In his August ruling, US district court judge Royce Lamberth found that the research violated a 1996 law -- the Dickey-Wicker amendment -- that forbids using government money to produce stem cells from human embryos.
That decision was a victory for a coalition that included several Christian organizations that view fertilized human eggs as persons entitled to the right to life.
While embryonic stem cell research is vastly popular with the US public, it remained unclear whether the US Congress would approve legislation like Specter's before November legislative elections.
Researchers believe that stem cells, so called because they are the foundation for all human cells, provide two promising avenues for scientists.
First, they can be used for research that cannot be performed inside the body. But scientists believe they can also coax the foundational cells into cardiac, pancreatic or brain cells to replace damaged or infected cells and allow tissue or organs to reconstitute themselves.
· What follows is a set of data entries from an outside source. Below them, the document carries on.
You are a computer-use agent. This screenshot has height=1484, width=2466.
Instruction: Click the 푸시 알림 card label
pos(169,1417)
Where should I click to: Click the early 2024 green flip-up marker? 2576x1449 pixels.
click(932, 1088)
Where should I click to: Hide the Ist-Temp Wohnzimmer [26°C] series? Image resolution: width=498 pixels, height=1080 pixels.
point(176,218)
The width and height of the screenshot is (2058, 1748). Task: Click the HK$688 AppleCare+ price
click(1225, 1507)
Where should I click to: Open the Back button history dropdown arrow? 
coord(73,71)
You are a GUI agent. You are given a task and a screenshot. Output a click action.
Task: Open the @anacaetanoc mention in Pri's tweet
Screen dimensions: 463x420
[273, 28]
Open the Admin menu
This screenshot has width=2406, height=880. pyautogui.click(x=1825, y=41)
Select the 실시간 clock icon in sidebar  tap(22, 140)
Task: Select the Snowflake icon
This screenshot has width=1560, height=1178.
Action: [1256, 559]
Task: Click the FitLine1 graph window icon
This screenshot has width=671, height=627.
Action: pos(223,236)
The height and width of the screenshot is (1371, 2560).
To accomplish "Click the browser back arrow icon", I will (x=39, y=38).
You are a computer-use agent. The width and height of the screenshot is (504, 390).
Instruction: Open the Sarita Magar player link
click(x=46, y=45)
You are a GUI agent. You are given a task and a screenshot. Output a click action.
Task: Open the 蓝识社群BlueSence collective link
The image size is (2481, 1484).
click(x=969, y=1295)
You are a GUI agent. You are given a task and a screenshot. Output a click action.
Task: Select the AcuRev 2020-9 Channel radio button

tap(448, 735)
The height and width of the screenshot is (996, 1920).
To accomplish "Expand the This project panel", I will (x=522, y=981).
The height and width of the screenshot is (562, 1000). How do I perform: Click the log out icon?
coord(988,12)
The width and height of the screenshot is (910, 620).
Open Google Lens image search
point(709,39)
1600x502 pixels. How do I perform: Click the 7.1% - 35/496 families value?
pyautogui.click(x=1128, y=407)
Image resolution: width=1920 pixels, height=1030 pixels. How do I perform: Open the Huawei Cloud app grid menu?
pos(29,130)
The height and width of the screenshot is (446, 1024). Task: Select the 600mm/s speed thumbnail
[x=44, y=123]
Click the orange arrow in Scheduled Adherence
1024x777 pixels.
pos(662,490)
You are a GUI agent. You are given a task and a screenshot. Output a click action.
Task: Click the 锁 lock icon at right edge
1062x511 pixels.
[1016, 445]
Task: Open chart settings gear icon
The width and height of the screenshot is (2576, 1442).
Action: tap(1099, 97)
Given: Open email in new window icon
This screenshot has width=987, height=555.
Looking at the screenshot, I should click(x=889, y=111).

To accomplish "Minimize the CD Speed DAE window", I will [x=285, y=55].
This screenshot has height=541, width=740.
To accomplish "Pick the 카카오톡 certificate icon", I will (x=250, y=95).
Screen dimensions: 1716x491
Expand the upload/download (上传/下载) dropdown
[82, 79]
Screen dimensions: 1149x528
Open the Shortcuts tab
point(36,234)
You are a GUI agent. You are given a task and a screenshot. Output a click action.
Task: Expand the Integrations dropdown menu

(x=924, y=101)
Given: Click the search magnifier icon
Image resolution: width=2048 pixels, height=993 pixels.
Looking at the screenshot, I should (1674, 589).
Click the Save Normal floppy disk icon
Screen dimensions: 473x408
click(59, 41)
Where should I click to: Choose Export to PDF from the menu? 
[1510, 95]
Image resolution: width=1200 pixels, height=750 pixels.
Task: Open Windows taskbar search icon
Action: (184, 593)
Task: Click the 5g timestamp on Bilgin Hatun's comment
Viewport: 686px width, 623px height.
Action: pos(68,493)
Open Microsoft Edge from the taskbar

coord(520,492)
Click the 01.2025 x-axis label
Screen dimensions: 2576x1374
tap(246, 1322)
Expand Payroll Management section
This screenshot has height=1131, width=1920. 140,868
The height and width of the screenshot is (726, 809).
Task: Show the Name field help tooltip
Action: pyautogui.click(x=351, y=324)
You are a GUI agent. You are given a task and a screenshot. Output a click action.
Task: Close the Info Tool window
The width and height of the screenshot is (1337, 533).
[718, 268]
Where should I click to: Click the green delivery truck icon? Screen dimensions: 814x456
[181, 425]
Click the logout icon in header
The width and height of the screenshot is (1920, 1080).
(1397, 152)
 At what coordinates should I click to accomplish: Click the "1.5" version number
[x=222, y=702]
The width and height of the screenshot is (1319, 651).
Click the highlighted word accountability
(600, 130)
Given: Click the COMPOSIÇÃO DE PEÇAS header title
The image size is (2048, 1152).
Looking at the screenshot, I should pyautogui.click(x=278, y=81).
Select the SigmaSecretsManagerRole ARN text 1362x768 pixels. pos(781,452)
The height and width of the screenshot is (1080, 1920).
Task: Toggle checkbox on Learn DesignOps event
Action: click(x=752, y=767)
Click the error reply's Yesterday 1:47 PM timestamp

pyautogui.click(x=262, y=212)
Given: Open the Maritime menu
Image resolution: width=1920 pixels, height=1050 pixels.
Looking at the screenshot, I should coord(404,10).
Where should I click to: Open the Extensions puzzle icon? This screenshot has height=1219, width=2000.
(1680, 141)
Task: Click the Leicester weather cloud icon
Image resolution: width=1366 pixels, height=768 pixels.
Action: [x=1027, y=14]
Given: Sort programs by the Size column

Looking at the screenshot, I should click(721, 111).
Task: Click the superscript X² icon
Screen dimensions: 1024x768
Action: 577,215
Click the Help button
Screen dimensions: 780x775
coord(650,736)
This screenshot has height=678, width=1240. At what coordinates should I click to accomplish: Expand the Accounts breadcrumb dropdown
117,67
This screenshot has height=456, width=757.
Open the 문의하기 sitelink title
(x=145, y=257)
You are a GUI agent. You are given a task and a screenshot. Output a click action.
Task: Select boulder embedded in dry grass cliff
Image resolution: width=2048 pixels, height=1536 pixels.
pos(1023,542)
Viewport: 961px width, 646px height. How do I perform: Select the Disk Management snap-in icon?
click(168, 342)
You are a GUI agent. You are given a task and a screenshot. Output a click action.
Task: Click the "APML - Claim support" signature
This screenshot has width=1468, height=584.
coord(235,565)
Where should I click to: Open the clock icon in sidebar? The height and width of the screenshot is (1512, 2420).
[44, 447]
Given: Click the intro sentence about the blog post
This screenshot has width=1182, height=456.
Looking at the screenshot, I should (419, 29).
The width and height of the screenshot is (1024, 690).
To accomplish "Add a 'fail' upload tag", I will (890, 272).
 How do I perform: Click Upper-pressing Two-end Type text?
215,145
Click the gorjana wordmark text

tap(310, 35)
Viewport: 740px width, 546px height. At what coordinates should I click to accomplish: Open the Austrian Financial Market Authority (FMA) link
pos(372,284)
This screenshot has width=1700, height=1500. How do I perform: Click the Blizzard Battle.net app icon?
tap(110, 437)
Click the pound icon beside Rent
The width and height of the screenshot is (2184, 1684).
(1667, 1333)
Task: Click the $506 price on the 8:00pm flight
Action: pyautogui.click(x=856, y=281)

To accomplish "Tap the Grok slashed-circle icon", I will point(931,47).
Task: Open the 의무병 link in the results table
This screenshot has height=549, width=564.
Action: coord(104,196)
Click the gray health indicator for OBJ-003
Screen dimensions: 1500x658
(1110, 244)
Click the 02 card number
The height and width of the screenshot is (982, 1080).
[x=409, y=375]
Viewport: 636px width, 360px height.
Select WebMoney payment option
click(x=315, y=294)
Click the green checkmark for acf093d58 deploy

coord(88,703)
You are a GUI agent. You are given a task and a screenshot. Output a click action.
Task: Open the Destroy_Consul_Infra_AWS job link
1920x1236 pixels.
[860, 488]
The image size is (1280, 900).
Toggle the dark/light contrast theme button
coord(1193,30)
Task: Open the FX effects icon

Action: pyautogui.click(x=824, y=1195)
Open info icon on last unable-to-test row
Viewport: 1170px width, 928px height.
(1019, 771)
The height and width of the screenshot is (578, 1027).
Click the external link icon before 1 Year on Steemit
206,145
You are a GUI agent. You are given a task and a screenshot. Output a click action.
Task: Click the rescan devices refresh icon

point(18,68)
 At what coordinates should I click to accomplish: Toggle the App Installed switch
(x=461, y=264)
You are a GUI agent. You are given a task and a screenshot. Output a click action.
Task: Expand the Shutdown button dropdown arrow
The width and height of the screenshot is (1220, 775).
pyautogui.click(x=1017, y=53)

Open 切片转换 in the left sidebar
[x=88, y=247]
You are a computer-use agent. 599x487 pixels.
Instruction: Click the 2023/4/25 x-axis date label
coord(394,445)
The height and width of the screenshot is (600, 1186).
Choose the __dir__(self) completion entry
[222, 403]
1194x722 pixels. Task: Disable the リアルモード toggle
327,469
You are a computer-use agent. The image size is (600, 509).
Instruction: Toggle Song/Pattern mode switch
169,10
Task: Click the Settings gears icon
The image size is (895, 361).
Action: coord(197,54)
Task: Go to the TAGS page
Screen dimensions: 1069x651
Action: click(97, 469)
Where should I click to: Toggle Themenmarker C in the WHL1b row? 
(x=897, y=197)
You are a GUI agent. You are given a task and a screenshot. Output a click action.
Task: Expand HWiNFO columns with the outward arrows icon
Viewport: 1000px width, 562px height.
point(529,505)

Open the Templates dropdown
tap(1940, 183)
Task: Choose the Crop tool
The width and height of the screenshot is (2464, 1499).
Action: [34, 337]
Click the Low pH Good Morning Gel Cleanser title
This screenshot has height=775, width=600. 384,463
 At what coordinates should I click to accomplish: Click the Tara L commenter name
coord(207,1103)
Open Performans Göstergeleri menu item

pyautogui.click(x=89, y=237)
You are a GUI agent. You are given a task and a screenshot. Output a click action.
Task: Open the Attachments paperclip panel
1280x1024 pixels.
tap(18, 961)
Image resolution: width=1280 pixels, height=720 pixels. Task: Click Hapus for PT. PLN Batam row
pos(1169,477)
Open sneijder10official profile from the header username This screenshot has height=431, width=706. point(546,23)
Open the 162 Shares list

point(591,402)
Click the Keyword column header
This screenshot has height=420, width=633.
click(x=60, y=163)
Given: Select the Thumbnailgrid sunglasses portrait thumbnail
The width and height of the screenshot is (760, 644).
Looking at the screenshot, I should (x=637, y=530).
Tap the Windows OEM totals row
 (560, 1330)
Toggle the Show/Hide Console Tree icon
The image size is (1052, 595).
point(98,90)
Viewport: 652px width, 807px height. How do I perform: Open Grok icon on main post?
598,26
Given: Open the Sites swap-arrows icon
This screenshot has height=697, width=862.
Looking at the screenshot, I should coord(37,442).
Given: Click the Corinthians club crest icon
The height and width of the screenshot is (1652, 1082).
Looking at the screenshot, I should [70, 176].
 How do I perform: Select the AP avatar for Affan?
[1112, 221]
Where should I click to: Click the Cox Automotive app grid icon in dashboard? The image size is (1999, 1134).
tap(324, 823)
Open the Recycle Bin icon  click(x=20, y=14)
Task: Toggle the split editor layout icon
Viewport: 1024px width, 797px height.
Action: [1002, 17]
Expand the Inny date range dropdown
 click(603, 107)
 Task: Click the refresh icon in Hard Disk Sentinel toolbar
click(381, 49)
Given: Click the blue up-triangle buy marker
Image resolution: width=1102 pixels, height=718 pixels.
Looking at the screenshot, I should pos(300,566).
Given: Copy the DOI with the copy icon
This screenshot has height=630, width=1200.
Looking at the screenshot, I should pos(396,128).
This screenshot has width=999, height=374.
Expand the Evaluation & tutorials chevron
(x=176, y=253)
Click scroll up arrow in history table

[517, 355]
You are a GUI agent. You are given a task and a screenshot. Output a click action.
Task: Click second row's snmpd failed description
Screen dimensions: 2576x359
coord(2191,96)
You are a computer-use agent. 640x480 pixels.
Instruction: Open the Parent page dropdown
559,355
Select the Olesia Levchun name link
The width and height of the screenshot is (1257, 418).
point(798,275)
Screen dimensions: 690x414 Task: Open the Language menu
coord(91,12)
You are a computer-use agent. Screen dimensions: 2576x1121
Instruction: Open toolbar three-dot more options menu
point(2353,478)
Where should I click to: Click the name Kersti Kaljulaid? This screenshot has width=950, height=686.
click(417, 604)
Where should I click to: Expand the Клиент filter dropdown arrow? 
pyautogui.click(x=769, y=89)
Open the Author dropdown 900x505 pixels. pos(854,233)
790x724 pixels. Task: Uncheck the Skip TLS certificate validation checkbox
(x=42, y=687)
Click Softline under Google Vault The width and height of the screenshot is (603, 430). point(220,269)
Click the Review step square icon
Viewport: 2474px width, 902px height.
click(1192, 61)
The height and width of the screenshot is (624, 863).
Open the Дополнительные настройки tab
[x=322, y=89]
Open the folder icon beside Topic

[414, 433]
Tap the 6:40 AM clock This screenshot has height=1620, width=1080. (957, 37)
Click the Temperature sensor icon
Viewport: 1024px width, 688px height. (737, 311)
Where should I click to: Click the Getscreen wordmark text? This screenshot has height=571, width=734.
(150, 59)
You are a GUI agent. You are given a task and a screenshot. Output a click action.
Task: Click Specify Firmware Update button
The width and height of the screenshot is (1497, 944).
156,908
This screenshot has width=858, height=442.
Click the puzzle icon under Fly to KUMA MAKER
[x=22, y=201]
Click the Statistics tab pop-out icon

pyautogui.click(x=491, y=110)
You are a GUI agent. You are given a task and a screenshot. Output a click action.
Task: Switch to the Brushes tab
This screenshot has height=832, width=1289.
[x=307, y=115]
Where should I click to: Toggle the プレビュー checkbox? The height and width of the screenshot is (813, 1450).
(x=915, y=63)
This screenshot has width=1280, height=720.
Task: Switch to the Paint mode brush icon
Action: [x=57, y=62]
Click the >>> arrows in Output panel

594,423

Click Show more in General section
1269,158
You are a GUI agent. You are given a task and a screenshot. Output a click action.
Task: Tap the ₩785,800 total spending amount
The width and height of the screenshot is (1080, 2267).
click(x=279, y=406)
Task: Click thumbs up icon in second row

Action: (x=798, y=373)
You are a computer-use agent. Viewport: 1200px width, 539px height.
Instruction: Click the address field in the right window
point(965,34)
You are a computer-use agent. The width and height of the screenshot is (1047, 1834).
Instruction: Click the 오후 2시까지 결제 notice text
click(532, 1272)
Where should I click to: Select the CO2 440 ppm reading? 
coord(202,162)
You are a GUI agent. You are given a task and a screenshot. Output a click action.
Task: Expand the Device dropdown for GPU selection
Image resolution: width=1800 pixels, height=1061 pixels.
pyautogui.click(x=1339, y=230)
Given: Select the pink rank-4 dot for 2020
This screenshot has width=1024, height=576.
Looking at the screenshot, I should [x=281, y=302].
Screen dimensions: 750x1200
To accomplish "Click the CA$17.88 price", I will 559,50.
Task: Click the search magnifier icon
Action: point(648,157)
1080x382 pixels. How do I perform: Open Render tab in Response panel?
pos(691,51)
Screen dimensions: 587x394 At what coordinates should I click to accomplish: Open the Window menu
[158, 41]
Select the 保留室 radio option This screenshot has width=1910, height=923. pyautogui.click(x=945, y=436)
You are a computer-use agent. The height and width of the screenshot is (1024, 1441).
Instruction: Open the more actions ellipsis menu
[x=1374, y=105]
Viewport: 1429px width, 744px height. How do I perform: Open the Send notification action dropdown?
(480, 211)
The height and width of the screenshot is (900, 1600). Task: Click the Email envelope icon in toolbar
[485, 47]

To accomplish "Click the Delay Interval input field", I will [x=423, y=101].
Specter said the US National Institutes of Health reported 546 million dollars have been spent on human embryonic stem cell research "and phenomenal progress has already been made in realizing the possible benefits."
His bill would require that stem cells be derived from human embryos created for reproductive purposes and donated from in vitro fertilization clinics because they would never be implanted and would therefore be otherwise discarded.
The bill would also require written consent from individuals who donated the embryos, and would forbid the use of federal funds to derive stem cell lines -- the process in which the embryo is destroyed.